Bereits seit 26 Jahren an der Macht hatte sich Alexander Lukaschenko am 9. August 2020 erneut zur Wahl als Präsident gestellt - und zum Sieger erklärt. Die Wahl wird international weder als frei noch als fair bewertet. Es bestehen erhebliche Zweifel an den Ergebnissen der Wahlkommission.

Aus Protest gehen seit Anfang August regelmäßig Hunderttausende Belarussen auf die Straßen. Bislang hat Lukaschenko vor allem wegen der ihm loyalen Sicherheitskräfte und ihrem brutalen Vorgehen die monatelangen Proteste relativ unbeschadet überstanden. Im Kampf um den Erhalt seiner Macht, stellen Beobachter fest, geht der belarussische Alleinherrscher gezielt gegen unabhängige Journalisten und Blogger vor. 

Journalisten "schnell und unbürokratisch unterstützen"

Die Nichtregierungsorganisation "Reporter ohne Grenzen" (ROG) hat am 20. Januar die deutsche Bundesregierung aufgerufen, "verfolgte Medienschaffende in Belarus schnell und unbürokratisch zu unterstützen". Für ROG ist Belarus derzeit das gefährlichste Land für Journalisten in Europa.

» Anforderungen:
1. Übersetze bitte den Satz „Für ROG ist Belarus derzeit das gefährlichste Land für Journalisten in Europa.“ aus dem Text über die Lage in Belarus ins Englische.
2. Führe den Text über die Lage in Belarus im Anschluss an seinen letzten Satz fort.

» Datenauszug:
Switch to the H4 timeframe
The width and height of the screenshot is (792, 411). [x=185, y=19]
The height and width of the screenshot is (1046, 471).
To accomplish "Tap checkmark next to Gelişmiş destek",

» Die Ergebnisse:
1. For ROG, Belarus is currently the most dangerous country in Europe for journalists.

2.
Belarus - Hilfe für Regimegegner

Die Bundesregierung hat den Verlauf der Wahlen im Land mehrfach kritisiert und die gewaltsame Niederschlagung der Proteste verurteilt. Deutschland beteiligte sich auch an den EU-Sanktionen gegen das Lukaschenko-Regime. Mitte Januar hat zudem das Auswärtige Amt angekündigt, 21 Millionen Euro für die Unterstützung der belarussischen Zivilgesellschaft zur Verfügung zu stellen, "in Anbetracht der großen Opfer", die diese aktuell erbringen müsse.

Doch angesichts der Unterstützung aus Moskau scheint der internationale Druck - auch aus Deutschland - den belarussischen Machthaber bislang nicht sonderlich zu beeindrucken.